There is an unfortunate tendency in some sanghas to silence dissent by accusing dissenters of "wrong speech" when they would draw attention to misconduct by a teacher. Needless to say, a sangha that is experiencing this type of problem is already a sangha in trouble. The teacher is supposed to be a model of Buddhist ethical conduct and as such, an inspiration to the disciples. A teacher who fails to keep the precepts, whether a lay teacher or a monk who has many more vows to keep than the lay teacher, is one who is not fit to lead others.
"Distance yourself from Vajra Masters who are not keeping the three vows,
Who keep on with a root downfall, who are miserly with the Dharma,
and who engage in actions that should be forsaken.
Those who worship them go to hell and so on as a result."
---"Ornament for the Essence", by Manjushrikirti
The Sangha is a place of refuge, and therefore safety. If the guru is engaging in actions that cause harm to others, he is not only violating the sanctity and threatening the equanimity of the Sangha, he his risking turning current and future disciples away from the Dharma. In such a situation, drawing sangha members' and sangha directors' attention to the problem is the right path.
"When teachers break the precepts, behaving in ways that are clearly damaging to themselves and others, students must face the situation, even though this can be challenging. Criticize openly, that's the only way. Those who have been harmed by their teacher must take their complaint to the newspapers, and, if necessary, to the police."
---H.H. the 14th Dalai Lama
Examination of the words of the Buddha shows the correct interpretation of Right Speech and Wrong Speech. In a discourse with one of his disciples, the Buddha explains the guidelines.
"Potaliya, four kinds of people exist and can be found in the world. What kinds?
1) Some blame those who should be blamed, according to the truth, at the proper time, but do not praise those who should be praised, according to the truth, at the proper time.
2) Some praise those who should be praised, according to the truth, at the proper time, but do not blame those who should be blamed, according to the truth, at the proper time.
3) Some do not blame those who should be blamed, according to the truth, at the proper time, and do not praise those who should be praised, according to the truth, at the proper time.

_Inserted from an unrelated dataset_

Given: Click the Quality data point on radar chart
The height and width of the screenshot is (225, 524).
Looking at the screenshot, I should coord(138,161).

4) Some blame those who should be blamed, according to the truth, at the proper time, and praise those who should be praised, according to the truth, at the proper time.

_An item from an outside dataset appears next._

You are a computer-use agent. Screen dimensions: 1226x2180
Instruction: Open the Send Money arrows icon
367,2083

Potaliya, of all those four kinds of people, whichever blames those who should be blamed, according to the truth, at the proper time, and praises those who should be praised, according to the truth, at the proper time, this kind of person is the most beautiful and refined of these four kinds of people."

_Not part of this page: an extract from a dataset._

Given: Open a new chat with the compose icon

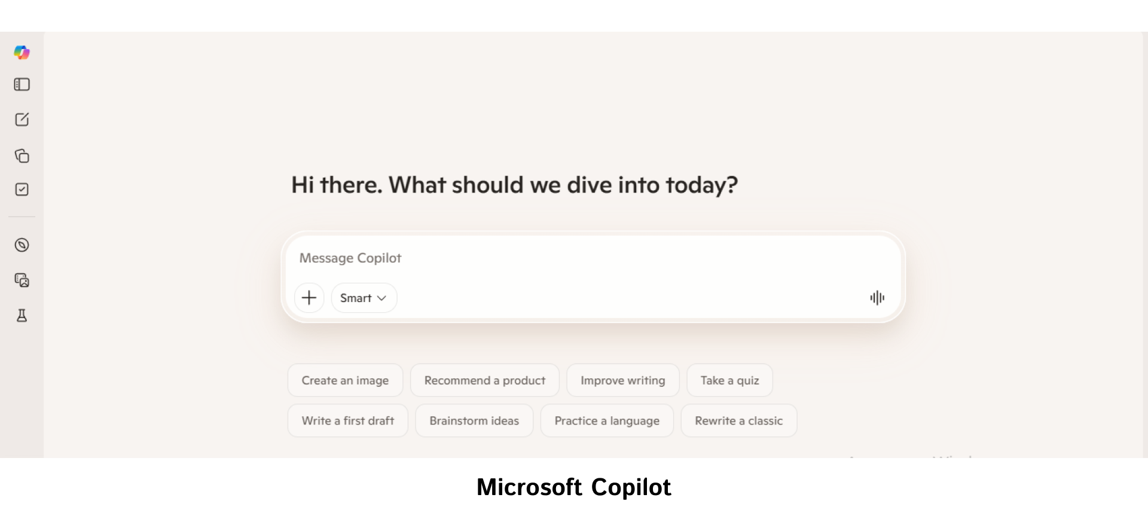Looking at the screenshot, I should (x=22, y=120).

Here we see that the Buddha, contrary to what some would have us believe, does not advocate pleasing, truthful speech at the expense of unpleasant speech. Indeed, he exhorts us to criticize when criticism is due, if it is truthful and spoken at the proper time, according to the relevant circumstances. One can further understand his words to mean that silence in the face of danger or wrong-doing, would be wrong speech. He makes it clear that not blaming when blame is due is not an acceptable course of action. Elsewhere in his teachings, he instructs: "In the case of words that the Tathagata knows to be factual, true, beneficial, but unendearing and disagreeable to others, he has a sense of the proper time for saying them". Do not avoid speaking disagreeable but truthful and beneficial words, he instructs us, but be judicious in choosing the appropriate time to say them.
Compassion also serves as a guide in difficult situations. If there is the potential for harm in the sangha, does compassion not compel us to warn others of the danger? If we knowingly allow wrong-doing to continue, then we become complicit in violating the sanctity and the very purpose of the sangha, which is to provide a safe community of virtuous friends to support each other in their path to Enlightenment. Those who would defend a teacher who does not observe the precepts, and who harms others, "who keeps on with a root downfall", those are the enemies of the Dharma.